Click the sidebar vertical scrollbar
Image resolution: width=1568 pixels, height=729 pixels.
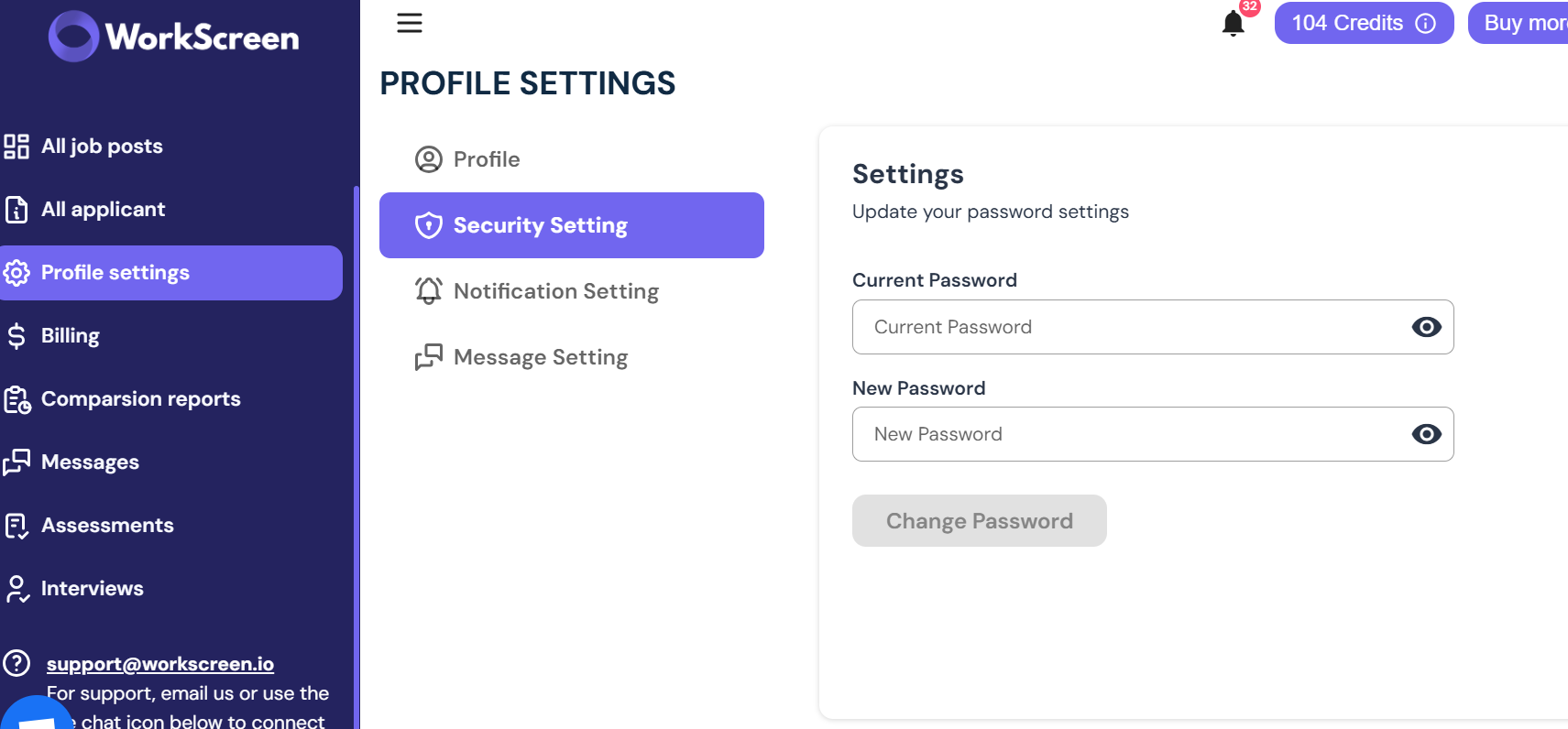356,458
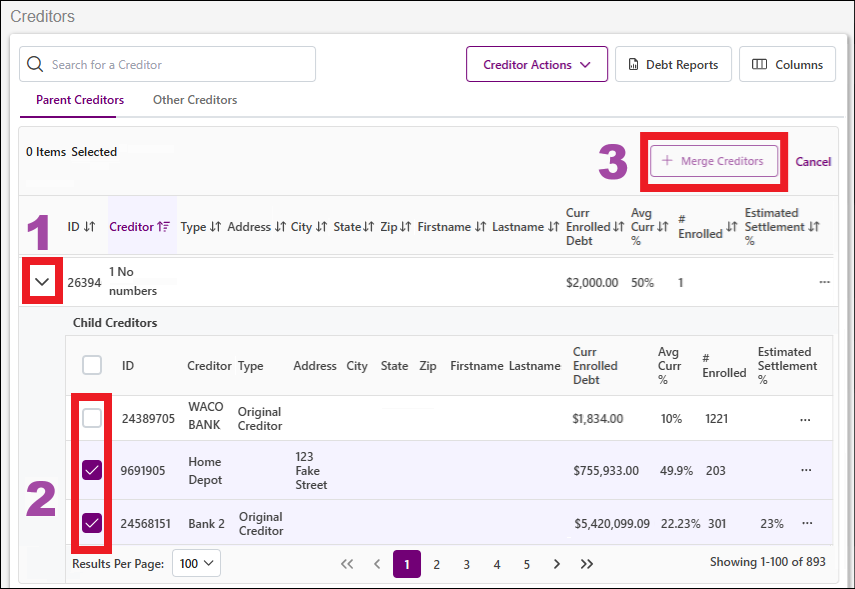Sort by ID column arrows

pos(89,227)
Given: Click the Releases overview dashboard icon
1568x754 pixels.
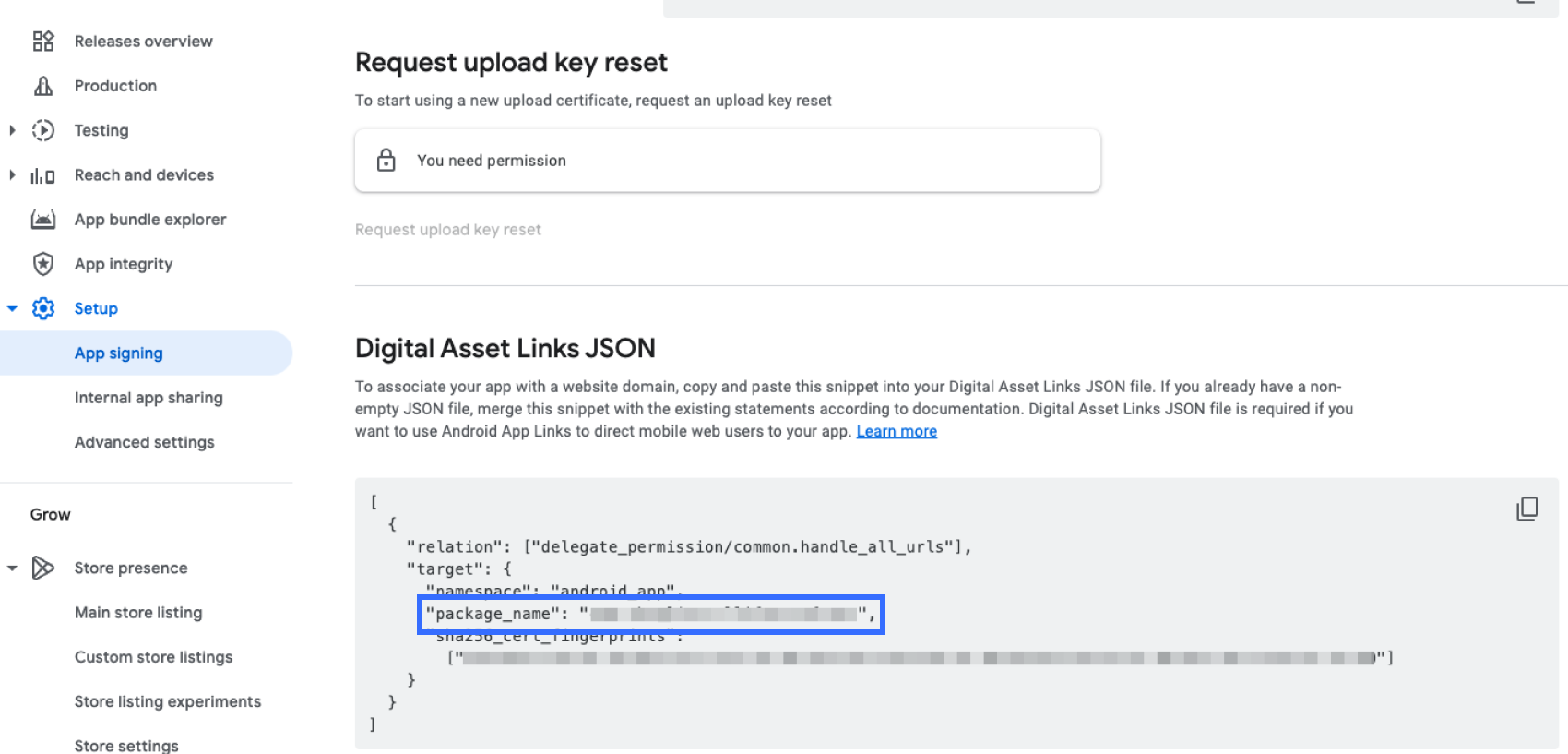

▶ Exercise prompt
Collect every line from the records above that contains the string "pixels", matching case exactly.

▶ Problem solution
Image resolution: width=1568 pixels, height=729 pixels.
1568x754 pixels.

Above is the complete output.